◆ ASSIGNMENT
Scan the entries below for the word "computer" and copy every line where it turns up.

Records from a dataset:
◆ ◆ ◆ ◆ ◆
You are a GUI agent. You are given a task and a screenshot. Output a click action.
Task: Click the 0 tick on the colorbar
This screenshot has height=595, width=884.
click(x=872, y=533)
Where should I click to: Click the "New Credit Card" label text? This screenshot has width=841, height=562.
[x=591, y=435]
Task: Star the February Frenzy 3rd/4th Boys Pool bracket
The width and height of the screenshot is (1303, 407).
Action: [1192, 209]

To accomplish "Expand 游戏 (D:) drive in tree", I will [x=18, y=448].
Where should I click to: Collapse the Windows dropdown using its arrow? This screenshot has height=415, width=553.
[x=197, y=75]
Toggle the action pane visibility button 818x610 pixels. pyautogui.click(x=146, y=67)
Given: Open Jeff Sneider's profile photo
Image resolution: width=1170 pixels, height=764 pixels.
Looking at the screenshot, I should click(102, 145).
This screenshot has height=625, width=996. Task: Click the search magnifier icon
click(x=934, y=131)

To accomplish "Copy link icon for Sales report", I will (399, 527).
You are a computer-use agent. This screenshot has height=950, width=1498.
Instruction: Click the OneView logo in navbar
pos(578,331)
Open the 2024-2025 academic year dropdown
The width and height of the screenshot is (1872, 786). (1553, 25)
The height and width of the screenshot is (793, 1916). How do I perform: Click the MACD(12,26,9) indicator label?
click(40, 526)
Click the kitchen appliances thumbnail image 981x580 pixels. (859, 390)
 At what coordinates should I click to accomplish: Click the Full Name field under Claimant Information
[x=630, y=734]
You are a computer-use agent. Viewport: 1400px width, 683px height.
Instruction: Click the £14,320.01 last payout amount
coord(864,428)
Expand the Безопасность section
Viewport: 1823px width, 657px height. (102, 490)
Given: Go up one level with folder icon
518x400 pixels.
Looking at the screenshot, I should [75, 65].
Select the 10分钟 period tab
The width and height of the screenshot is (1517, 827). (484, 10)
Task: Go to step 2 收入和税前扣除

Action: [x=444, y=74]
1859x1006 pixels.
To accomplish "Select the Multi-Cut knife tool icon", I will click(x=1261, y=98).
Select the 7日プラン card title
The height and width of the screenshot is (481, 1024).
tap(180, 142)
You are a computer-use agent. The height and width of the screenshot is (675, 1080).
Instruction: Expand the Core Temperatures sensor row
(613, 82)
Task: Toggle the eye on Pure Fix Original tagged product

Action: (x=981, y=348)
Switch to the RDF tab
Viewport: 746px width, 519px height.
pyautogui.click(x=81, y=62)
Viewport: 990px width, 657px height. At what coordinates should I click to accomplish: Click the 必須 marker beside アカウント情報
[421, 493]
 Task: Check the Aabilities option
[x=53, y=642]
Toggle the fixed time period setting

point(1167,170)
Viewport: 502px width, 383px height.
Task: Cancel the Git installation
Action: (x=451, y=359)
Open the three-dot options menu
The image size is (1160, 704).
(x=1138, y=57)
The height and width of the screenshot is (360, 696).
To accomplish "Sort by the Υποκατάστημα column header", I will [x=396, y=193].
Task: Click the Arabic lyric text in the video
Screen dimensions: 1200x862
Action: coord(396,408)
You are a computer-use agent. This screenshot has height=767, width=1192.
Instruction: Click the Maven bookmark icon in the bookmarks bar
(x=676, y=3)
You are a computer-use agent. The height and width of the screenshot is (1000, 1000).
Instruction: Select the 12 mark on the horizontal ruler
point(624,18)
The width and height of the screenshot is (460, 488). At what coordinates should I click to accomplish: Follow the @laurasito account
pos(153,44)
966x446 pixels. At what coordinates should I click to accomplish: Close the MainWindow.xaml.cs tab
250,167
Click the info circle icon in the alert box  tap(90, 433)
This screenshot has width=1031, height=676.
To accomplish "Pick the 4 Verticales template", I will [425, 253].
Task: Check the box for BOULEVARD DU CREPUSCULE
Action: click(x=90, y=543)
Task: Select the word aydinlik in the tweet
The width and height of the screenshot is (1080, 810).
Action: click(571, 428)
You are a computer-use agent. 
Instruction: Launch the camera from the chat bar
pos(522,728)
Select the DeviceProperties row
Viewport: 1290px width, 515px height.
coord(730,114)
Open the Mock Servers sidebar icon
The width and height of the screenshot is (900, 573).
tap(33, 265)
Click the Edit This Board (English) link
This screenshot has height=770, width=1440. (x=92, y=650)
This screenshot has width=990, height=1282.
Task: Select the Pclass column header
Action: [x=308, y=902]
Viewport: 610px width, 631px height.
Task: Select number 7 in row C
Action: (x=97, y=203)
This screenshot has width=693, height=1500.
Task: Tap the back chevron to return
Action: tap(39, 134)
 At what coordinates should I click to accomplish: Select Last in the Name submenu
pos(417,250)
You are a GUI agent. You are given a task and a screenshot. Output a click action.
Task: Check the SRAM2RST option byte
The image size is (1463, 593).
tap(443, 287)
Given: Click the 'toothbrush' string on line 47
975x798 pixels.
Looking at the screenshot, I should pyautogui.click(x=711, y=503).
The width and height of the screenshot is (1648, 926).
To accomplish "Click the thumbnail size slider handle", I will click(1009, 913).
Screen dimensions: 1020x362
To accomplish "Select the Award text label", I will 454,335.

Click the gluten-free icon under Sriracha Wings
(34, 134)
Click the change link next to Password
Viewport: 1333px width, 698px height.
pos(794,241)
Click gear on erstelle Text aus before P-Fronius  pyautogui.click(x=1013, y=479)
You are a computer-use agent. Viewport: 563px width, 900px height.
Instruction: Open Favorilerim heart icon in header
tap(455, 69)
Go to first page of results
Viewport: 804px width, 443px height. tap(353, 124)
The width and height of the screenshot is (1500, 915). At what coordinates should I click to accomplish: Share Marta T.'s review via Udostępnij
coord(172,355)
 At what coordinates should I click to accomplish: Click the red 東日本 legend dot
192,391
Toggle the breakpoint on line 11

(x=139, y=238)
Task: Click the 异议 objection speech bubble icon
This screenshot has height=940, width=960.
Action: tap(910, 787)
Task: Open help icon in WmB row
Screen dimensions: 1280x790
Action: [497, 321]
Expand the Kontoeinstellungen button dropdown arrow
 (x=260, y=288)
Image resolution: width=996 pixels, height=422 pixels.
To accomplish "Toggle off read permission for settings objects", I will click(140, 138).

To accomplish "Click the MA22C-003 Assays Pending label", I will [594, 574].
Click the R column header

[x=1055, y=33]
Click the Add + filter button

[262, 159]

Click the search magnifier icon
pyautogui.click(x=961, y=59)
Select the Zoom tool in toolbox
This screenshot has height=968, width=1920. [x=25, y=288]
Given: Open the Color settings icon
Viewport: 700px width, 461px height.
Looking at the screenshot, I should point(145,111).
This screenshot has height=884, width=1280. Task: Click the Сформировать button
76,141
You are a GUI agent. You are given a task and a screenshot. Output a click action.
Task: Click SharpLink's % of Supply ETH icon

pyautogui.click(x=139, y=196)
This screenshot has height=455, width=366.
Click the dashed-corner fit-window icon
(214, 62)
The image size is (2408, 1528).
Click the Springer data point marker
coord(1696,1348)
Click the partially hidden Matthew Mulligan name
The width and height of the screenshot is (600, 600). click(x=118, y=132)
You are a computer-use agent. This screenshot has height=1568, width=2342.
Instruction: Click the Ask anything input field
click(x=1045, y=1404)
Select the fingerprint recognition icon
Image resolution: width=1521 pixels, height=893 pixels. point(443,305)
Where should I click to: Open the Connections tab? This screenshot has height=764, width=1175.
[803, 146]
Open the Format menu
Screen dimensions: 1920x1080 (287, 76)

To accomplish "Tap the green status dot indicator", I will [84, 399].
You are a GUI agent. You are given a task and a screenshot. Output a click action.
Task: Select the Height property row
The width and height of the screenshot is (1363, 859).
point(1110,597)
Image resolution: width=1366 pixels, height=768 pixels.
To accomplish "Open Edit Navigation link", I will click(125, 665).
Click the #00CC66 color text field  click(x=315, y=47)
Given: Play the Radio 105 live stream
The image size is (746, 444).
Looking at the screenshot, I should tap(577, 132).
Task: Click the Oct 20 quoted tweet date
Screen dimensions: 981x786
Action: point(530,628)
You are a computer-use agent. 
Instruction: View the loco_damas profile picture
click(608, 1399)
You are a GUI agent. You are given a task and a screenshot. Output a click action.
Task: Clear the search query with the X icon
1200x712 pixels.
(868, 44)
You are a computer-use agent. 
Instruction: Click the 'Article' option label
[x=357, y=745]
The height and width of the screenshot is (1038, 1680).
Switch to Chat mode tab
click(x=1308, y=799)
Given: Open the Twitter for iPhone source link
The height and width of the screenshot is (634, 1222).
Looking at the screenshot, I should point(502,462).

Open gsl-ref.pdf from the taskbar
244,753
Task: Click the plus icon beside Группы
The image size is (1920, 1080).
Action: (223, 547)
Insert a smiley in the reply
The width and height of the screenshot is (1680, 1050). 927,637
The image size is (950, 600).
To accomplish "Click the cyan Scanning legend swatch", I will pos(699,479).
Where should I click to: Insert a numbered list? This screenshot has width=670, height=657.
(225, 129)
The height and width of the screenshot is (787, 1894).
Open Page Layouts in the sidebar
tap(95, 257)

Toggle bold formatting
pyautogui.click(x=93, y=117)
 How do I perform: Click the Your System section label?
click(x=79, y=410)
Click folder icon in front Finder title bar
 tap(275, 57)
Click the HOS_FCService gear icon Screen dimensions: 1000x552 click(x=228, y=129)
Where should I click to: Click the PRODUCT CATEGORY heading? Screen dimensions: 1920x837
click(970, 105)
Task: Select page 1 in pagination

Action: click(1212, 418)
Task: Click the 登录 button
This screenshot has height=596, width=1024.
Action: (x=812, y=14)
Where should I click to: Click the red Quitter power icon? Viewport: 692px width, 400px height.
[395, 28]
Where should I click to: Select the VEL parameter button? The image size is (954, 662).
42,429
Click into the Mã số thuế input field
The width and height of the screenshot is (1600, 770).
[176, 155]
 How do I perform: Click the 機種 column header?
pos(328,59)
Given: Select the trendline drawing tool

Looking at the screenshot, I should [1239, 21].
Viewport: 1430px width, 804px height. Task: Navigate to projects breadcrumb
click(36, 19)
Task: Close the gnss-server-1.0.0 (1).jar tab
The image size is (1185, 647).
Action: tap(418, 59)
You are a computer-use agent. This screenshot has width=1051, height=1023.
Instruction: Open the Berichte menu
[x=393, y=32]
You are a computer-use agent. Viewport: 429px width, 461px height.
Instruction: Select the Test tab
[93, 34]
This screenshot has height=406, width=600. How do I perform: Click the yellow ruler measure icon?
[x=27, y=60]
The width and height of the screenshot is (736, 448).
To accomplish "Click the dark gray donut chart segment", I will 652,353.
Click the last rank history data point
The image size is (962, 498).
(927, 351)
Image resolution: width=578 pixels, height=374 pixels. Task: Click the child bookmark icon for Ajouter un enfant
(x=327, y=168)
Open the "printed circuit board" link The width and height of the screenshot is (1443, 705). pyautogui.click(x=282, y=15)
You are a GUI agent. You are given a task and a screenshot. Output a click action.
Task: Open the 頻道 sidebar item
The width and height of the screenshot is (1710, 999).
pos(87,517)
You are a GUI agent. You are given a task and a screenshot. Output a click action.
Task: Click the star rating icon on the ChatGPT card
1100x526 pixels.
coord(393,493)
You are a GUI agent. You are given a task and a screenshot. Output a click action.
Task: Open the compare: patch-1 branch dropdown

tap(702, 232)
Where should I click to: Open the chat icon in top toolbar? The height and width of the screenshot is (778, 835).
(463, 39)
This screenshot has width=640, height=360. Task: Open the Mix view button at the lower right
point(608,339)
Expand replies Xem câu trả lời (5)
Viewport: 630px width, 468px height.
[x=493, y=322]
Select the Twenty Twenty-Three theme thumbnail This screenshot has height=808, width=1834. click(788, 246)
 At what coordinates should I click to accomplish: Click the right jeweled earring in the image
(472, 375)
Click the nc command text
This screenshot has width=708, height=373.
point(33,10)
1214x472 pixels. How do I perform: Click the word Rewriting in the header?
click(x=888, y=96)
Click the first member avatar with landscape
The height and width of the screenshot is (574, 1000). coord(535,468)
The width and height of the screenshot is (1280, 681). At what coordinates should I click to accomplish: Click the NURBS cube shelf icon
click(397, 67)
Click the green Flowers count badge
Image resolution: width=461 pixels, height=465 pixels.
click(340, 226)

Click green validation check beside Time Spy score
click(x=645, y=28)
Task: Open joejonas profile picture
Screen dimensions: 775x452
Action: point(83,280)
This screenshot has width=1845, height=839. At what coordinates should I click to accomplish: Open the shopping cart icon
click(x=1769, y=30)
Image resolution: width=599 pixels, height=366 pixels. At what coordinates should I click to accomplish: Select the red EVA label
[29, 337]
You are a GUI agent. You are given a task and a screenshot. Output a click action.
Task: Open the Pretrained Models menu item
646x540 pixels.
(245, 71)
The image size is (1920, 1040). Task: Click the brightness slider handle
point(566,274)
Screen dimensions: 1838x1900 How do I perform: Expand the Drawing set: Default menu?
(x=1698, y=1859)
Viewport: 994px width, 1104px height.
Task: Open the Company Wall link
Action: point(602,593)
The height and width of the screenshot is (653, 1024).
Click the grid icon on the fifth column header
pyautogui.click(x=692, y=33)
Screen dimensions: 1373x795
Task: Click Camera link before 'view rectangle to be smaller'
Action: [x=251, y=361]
◆ ◆ ◆ ◆ ◆
◆ TASK RESULT
You are a computer-use agent. This screenshot has height=950, width=1498.
You are a computer-use agent. Viewport: 1400px width, 683px height.
You are a computer-use agent. The height and width of the screenshot is (675, 1080).
You are a computer-use agent. This screenshot has height=767, width=1192.
You are a computer-use agent. The height and width of the screenshot is (1000, 1000).
You are a computer-use agent. 
You are a computer-use agent. Viewport: 563px width, 900px height.
You are a computer-use agent. This screenshot has height=1568, width=2342.
You are a computer-use agent. 
You are a computer-use agent. 
You are a computer-use agent. This screenshot has width=1051, height=1023.
You are a computer-use agent. Viewport: 429px width, 461px height.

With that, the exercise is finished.